Data model

monee represents multi-energy grids as a directed graph. There are four fundamental model types:

Type

Description

Node

A connection point where energy flows meet — a bus in an electricity grid, or a junction in a pipe network.

Branch

An energy transfer element connecting two nodes — an electric line, a gas pipe, or a water pipe.

Child

A unit that feeds power into or draws power from a node — generators, loads, external grids.

Grid

Grid-level parameters shared by all components in the same carrier (e.g. reference pressure, temperature, base MVA).

Each type is represented by a Component container class (Node, Branch, Child). The physical behaviour lives in a model object attached to the component. This separation makes it easy to swap models without touching the topology.

Tip

The monee.express API creates all of these objects for you. You only need to work with the low-level classes when implementing custom components.


Variables and parameters

Inside a model object, decision variables are declared with Var and fixed parameters with Const. The solver replaces Var instances with its own variable type at solve time.

from monee.model.core import Var, Const

class MyPipeModel:
    def __init__(self):
        self.mass_flow = Var(0.0, min=-5.0, max=5.0, name="mass_flow")
        self.diameter_m = Const(0.1)

Variables in neighbouring models are accessible via the vars dictionary:

# Inside equations(self, branch, grid, from_node_model, to_node_model, **kwargs):
p_from = from_node_model.vars["pressure_pu"]

Nodes

Subclass NodeModel and implement equations(). The method receives:

  • grid — the grid the node belongs to.

  • from_branch_models — models of branches arriving at this node.

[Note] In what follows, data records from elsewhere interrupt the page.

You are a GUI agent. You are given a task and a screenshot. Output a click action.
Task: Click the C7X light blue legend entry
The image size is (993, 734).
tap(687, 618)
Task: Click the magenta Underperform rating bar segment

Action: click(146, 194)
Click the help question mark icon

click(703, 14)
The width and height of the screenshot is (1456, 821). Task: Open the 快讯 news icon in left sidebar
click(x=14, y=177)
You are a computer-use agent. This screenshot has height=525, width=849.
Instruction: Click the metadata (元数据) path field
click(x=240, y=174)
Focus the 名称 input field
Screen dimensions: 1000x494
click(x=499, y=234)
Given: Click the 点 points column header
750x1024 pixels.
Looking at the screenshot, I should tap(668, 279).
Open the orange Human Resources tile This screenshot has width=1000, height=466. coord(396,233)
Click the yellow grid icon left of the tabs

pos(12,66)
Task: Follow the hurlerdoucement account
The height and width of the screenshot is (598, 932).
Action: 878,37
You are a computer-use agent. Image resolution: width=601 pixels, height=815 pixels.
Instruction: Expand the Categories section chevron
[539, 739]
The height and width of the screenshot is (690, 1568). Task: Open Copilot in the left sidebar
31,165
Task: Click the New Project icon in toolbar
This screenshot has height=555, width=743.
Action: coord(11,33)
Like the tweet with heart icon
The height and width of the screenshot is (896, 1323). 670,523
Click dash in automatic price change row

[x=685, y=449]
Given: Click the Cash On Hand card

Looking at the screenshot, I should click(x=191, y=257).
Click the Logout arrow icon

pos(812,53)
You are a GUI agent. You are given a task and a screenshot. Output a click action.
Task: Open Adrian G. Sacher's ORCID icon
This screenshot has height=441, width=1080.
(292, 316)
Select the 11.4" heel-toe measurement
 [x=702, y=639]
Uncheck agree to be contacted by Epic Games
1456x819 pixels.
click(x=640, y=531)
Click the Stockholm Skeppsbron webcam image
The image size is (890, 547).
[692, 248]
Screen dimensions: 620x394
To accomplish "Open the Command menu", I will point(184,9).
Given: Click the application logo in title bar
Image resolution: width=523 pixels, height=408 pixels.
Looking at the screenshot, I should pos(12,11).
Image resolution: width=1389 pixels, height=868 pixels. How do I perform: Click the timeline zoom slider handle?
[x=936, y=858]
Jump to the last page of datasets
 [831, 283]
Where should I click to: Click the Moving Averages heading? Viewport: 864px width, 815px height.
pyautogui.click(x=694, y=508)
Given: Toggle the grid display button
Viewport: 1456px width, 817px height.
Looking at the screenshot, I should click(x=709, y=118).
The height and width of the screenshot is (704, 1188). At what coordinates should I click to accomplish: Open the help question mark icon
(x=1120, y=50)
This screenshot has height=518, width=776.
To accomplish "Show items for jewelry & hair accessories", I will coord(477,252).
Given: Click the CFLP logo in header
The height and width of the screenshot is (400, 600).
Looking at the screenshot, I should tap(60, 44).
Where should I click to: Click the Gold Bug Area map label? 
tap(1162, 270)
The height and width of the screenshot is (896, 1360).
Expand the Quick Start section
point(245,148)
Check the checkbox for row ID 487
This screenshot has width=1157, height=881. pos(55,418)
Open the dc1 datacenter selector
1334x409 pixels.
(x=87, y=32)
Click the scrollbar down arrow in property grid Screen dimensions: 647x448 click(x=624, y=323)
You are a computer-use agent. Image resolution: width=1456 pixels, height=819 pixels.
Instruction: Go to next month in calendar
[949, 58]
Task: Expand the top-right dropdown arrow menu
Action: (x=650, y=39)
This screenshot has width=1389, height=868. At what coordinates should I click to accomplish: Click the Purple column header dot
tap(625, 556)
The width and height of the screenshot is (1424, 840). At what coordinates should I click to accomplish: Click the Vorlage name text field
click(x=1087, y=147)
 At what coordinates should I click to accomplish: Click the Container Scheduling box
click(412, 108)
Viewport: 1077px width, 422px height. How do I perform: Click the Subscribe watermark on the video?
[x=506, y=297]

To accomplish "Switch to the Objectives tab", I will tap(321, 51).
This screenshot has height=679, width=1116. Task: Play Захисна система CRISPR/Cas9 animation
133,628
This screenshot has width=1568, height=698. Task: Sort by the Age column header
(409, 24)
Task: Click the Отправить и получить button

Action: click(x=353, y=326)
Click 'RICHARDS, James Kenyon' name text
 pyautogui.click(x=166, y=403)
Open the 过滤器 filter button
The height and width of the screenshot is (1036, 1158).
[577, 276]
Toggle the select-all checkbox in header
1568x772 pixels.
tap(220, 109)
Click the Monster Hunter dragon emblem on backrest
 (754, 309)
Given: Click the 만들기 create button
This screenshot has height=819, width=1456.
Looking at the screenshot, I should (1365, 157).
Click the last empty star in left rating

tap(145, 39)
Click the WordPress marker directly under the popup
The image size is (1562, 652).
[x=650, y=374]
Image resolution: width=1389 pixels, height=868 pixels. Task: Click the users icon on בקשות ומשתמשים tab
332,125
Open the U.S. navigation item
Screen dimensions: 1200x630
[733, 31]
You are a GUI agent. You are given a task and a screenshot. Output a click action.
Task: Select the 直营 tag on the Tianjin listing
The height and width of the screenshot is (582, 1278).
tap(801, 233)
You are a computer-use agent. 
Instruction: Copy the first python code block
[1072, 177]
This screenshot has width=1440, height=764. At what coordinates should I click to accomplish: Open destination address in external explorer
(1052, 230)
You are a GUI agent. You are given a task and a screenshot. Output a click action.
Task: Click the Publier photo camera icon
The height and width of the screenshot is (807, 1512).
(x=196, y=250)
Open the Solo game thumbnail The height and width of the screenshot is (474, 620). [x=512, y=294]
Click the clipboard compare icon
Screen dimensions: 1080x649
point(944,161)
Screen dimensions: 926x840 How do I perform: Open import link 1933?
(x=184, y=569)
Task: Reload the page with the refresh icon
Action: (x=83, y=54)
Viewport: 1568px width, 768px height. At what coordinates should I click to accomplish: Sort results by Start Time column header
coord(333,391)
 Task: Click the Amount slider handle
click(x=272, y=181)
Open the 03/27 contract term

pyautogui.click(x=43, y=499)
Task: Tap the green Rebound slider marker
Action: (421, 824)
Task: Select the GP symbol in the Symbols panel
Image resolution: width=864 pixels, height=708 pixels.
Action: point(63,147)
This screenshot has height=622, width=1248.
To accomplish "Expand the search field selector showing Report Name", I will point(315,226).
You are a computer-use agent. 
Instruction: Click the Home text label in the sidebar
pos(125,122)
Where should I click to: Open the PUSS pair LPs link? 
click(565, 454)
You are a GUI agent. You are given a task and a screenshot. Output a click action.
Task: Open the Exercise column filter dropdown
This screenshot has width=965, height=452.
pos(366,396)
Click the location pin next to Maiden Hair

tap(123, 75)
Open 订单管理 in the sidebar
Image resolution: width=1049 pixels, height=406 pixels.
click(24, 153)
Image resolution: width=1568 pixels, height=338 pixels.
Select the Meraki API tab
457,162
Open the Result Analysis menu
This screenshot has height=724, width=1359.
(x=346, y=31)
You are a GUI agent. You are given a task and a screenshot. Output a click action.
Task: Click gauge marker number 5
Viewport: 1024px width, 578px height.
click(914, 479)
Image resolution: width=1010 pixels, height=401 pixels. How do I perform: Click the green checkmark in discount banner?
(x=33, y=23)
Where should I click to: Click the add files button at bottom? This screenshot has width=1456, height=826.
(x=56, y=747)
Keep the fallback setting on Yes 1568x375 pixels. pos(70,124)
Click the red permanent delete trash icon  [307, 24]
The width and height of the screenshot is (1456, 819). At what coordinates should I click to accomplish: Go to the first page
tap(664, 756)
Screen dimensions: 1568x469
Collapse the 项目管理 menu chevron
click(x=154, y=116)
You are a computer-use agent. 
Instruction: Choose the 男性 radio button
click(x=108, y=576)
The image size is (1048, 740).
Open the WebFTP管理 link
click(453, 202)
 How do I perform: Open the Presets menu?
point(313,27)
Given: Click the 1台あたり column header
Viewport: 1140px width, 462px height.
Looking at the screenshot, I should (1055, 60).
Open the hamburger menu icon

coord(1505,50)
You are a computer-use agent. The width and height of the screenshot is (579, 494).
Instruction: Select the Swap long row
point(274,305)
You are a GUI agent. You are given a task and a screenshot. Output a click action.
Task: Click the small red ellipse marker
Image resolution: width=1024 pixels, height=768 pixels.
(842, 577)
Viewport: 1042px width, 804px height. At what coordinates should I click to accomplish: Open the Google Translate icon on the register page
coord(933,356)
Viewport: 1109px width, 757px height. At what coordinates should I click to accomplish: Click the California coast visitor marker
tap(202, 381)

  • to_branch_models — models of branches leaving this node.

  • connected_child_models — models of child components at this node.

import monee.model as mm

@mm.model
class MyBus(mm.NodeModel):
    def __init__(self):
        self.pressure_pu = mm.Var(1, min=0, max=2, name="pressure_pu")

    def equations(self, grid, from_branch_models, to_branch_models,
                  connected_child_models, **kwargs):
        flow_in  = sum(b.vars.get("mass_flow", 0) for b in from_branch_models)
        flow_out = sum(b.vars.get("mass_flow", 0) for b in to_branch_models)
        injected = sum(c.vars.get("mass_flow", 0) for c in connected_child_models)
        return [flow_in - flow_out + injected == 0]

Note

Nodes that participate in more than one grid — for example a power-to-heat coupling junction — should use MultiGridNodeModel as the base class instead of NodeModel.

Branches

Subclass BranchModel and implement equations(). Parameters:

  • grid — the grid the branch belongs to.

  • from_node_model — model of the upstream node.

  • to_node_model — model of the downstream node.

For multi-carrier branches (e.g. a gas-to-power unit), use MultiGridBranchModel.

Children

Subclass ChildModel and implement equations(). Parameters:

  • grid — the grid the child is attached to.

  • node — the node the child is connected to.


Assembling a network

Use Network to assemble the graph:

import monee.model as mm

net = mm.Network(mm.PowerGrid(name="power", sn_mva=1))

child_id  = net.child(mm.PowerLoad(p_mw=mm.Const(0.1), q_mvar=mm.Const(0.0)))
node_id   = net.node(mm.Bus(base_kv=1), child_ids=[child_id], grid=mm.EL)
node_id_2 = net.node(mm.Bus(base_kv=1), grid=mm.EL)
net.branch(mm.PowerLine(length_m=100, r_ohm_per_m=1e-4, x_ohm_per_m=1e-4, parallel=1),
           from_node_id=node_id, to_node_id=node_id_2, grid=mm.EL)

Tip

For most use cases, prefer the monee.express API over this low-level interface. The express functions set sensible defaults and handle multi-energy bookkeeping automatically.